(Beginning of Extract to read)

She continued: “We managed to keep all our amazing staff which says a lot.

"Helen has been with us eight years, Chris has been with us six, and Leslie-Anne has been here for two and a half.

"The staff build up a relationship with the locals and it ends up feeling like a more personal service. We know all about their woes and good news which makes a huge difference.”

Francesca said the Hillend Tavern is flourishing despite rising financial concerns in the pub game with the Scottish Licensed Trace Association (SLTA) releasing the results of a survey that show plenty of watering holes are struggling.

Soaring utility and supplier costs, under-staffing and a drop in trade have all had a big impact. 

SLTA spokesman, Paul Waterson, said: “In previous surveys we warned that it wouldn’t be economically viable for many outlets to remain open, and we are now seeing this come to fruition with a worrying nine per cent of outlets either planning to close or considering options.

“Scotland’s pubs and bars face a continued barrage of economic challenges and we call on the UK and Scottish governments to assist us in dealing with these challenges.”

(End of Extract to read)

Using the text about the Hillend Tavern, decide whether each statement agrees with it: (a) Chris has worked at the pub for six years; (b) the pub had to let some of its staff go; (c) the SLTA survey found nine per cent of outlets planning to close or considering options. Answer yes or no for each, and quote the words from the text that settle it. Rely only on the text about the Hillend Tavern when responding.

(Beginning of Stored data)

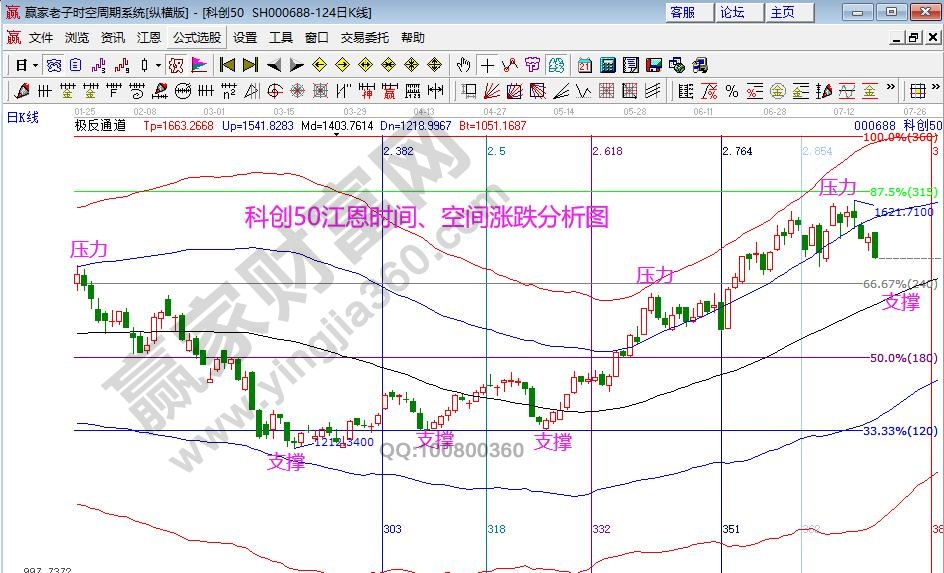
Task: Jump to first bar with skip-back arrow
Action: coord(228,65)
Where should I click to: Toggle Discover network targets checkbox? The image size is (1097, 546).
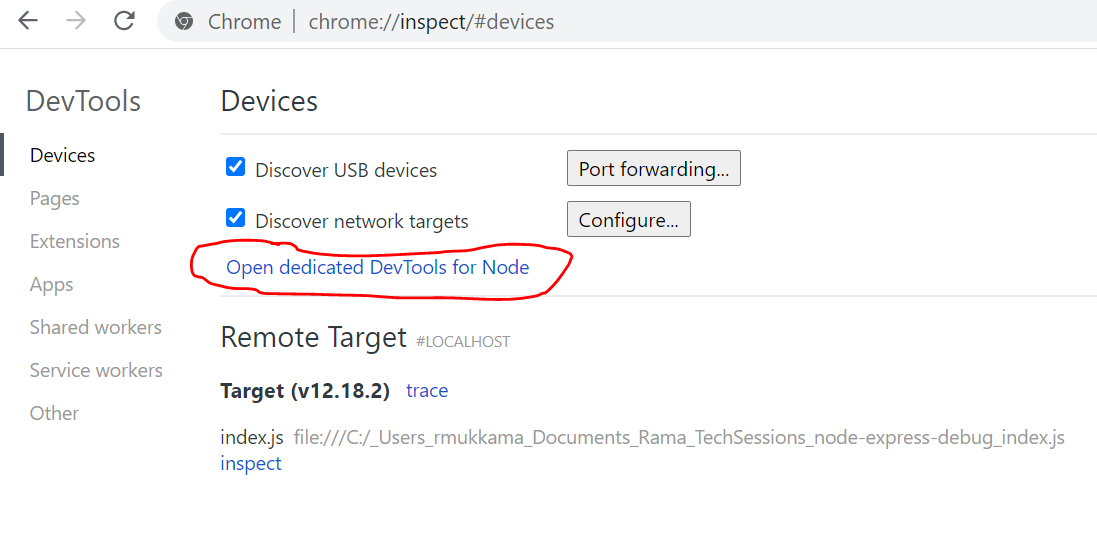point(236,218)
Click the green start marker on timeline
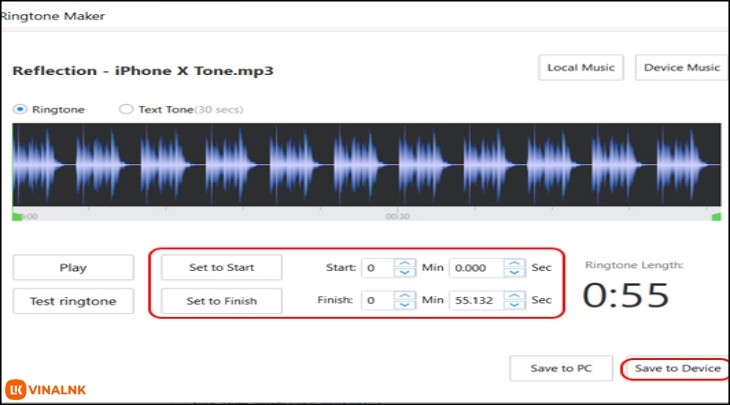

(End of Stored data)

▶ _Answer to this problem_
(a) Yes: "Chris has been with us six"
(b) No: "We managed to keep all our amazing staff"
(c) Yes: "a worrying nine per cent of outlets either planning to close or considering options"